Pesquisando sobre identidades espaciais, me deparei com a tese “Brasília: de espaço a lugar, de sertão a capital (1956-1960)” (UnB, 2008, doutorado em História). No geral, é um estudo brilhantemente elaborado. Escrito em primeira pessoa, o texto permite ao leitor “viajar” no trajeto científico da pesquisadora. Ter mais de trezentas páginas, nesse caso, é um benefício para quem lê.
Bem, mas não foi isso (ou somente por isso) o que me motivou a escrever esse texto. Entre vários conceitos interessantes, a autora, Ana L. Gomes, recorre a “capitalidade” para distinguir Brasília da cidade do Rio de Janeiro. Nesse sentido, segundo a autora, falta “capitalidade” a Brasília e, mesmo distante meio século da transferência da capital, a cidade do Rio de Janeiro a conserva.
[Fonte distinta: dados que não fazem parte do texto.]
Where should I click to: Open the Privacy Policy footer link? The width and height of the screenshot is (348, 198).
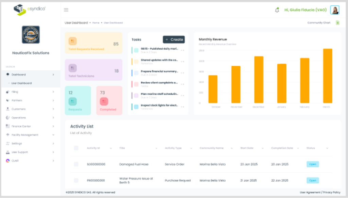(332, 192)
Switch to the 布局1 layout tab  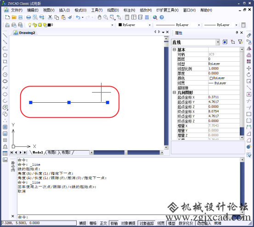tap(52, 152)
Primeiro, vamos ao conceito de capitalidade (que, confesso, era novo pra mim): segundo a autora, capitalidade seria, em linhas gerais, a “capacidade de representar a nação” (p. 55). Assim, mesmo Brasília sendo a capital federal, ela “não consegue representar a nação” (p. 109). Essa deficiência em representar o Brasil talvez possa ser diagnosticado pela ausência de Brasília nas imagens de Brasil; na verdade, abundam associações do Brasil na mídia (e, talvez em mesmo grau, nas propagandas para fisgar turistas lá fora, no estrangeiro), com o “litoral, por exemplo, ao carnaval, ao Rio, às praias” (p. 12).
A rigor, esse sentido de capitalidade fica preso a representação da cidade no imaginário popular, ou, em outras palavras, legitima a cidade-capital e seu sentido de capitalidade apenas para a cidade-símbolo, seja do estado, seja do país.
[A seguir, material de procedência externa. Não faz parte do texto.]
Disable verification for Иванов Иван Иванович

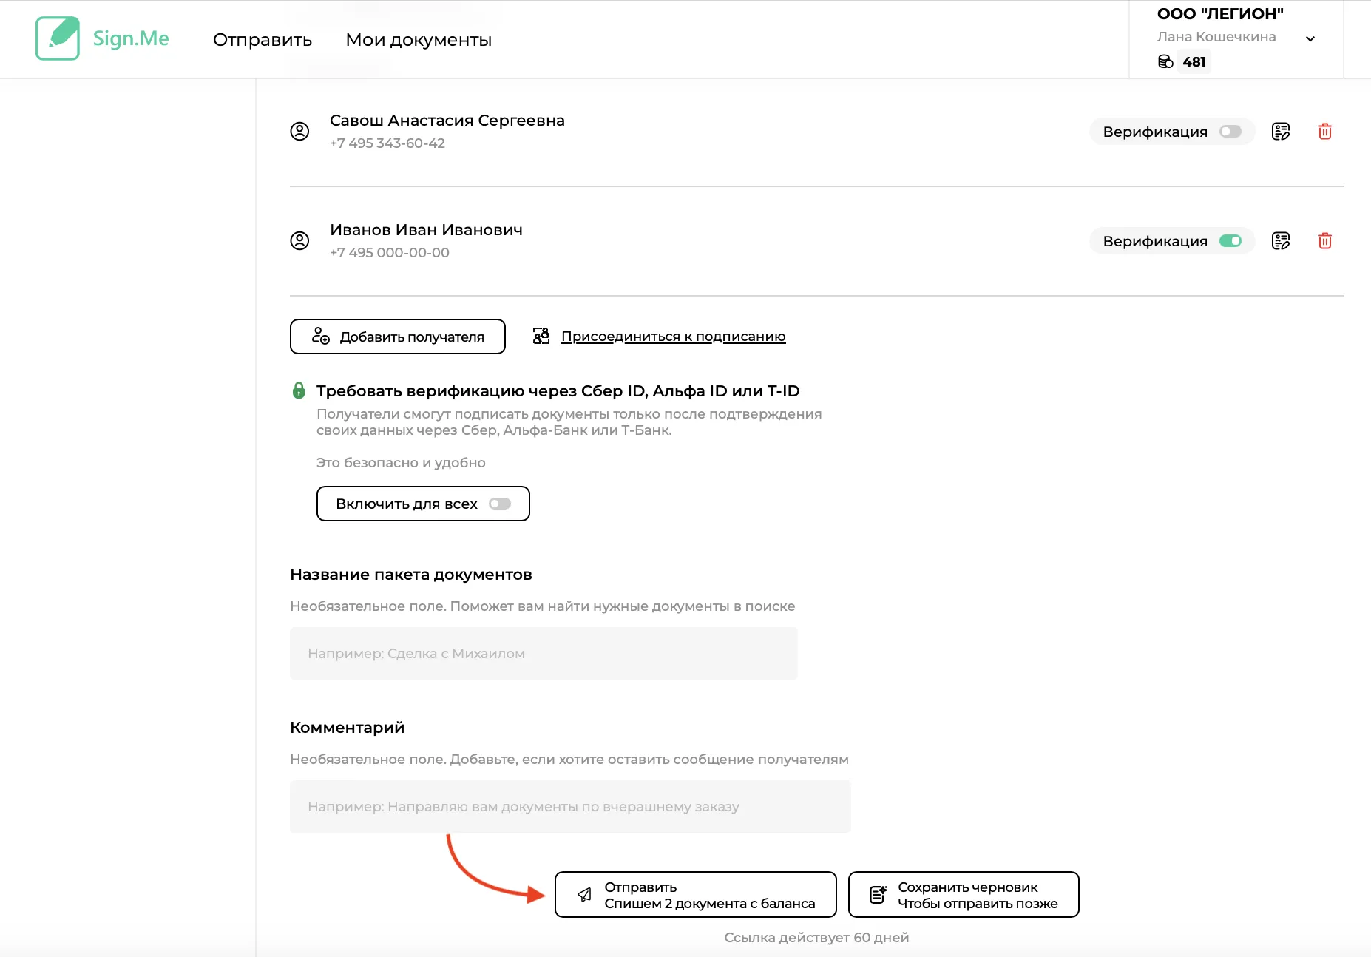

Peguemos, pois, o exemplo do país que nos deu inspiração para uma República Federativa: os Estados Unidos. Os EUA não tem sua imagem relacionada de imediato a sua capital. Nova Iorque e Los Angeles, por exemplo, tem muito mais peso representativo da nação americana do que Washington. A mesma regra vale para os estados americanos. A capital da California não é Los Angeles, nem San Francisco (é Sacramento); da Florida não é Miami, nem Orlando (é Tallahassee); da mesma forma que Nova Orleans não é a capital de Louisiana (é Baton Rouge), Chicago não é capital de Illinois (é Springfield), Detroit não é capital de Michigan (é Lansing) e nem Nova Iorque é capital do Estado de Nova Iorque (é Albany). São vários e vários exemplos, só nos EUA.
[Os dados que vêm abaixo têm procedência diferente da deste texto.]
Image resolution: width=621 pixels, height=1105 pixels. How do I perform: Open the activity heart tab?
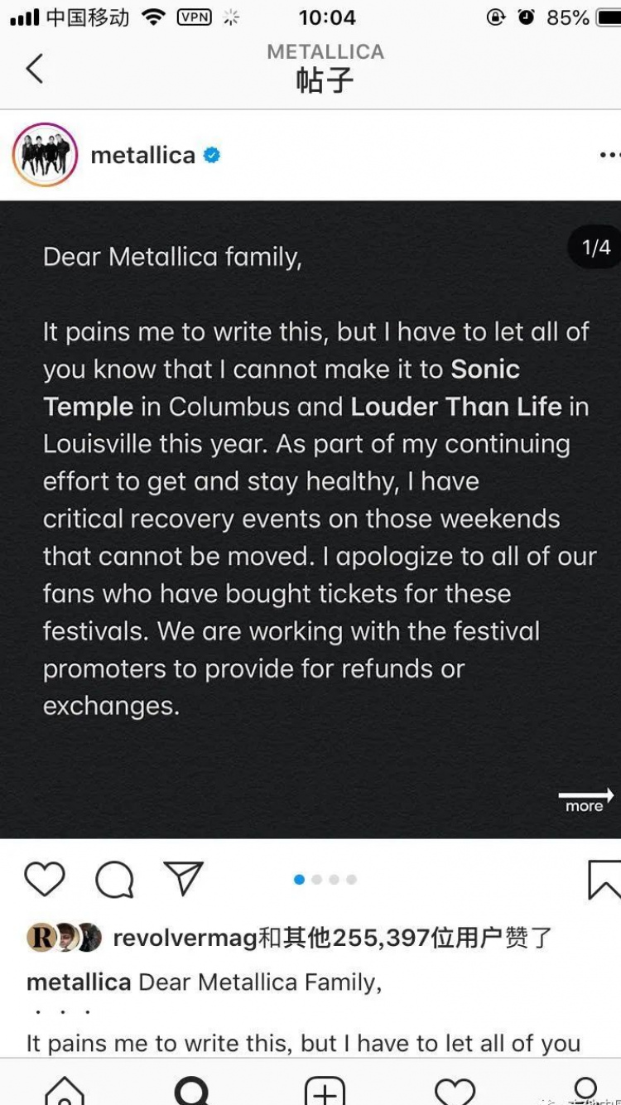click(x=455, y=1089)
Talvez – e essa é minha hipótese – não faz sentido para as nações modernas escolher uma cidade-símbolo para ser sua capital. O conceito de modernidade, aliás, é um dos motores da ideia de construir novas cidades para serem capitais. Assim foi com Aracaju (Alagoas), Belo Horizonte (Minas), Goiânia (Goiás), Boa Vista (Roraima) e Palmas (Tocantins), no Brasil. Certamente haviam cidades, nesses estados, que representavam imageticamente o Estado e, portanto, possuíam a tal capitalidade.
Posso estar errado, evidentemente, mas me parece que a escolha de uma capital, hoje, não passa pelo sentido dado de “capitalidade”. Não foi com várias cidades modernas e, certamente, não foi com Brasília. No entanto, ninguém duvida do sentido e importância de Brasília “apenas” por ser a capital federal. Retirem toda a estrutura político-administrativa de Brasília, por exemplo, e a cidade certamente “murchará”. Milhares de pessoas só estão em Brasília porque foram atraídos pelo sentido de “capital” que ela encerra em si mesma.
Mesmo não considerando – ou, pelo menos, duvidando – da capitalidade de Brasília, a autora é muito generosa com a capital do Brasil. Para ela, “a capitalidade de um país talvez fosse muito pouco para as dimensões que Brasília teve e tem no sentido da construção mítica da nação e de nossa identidade” (p. 307), o que, certamente, não há como discordar.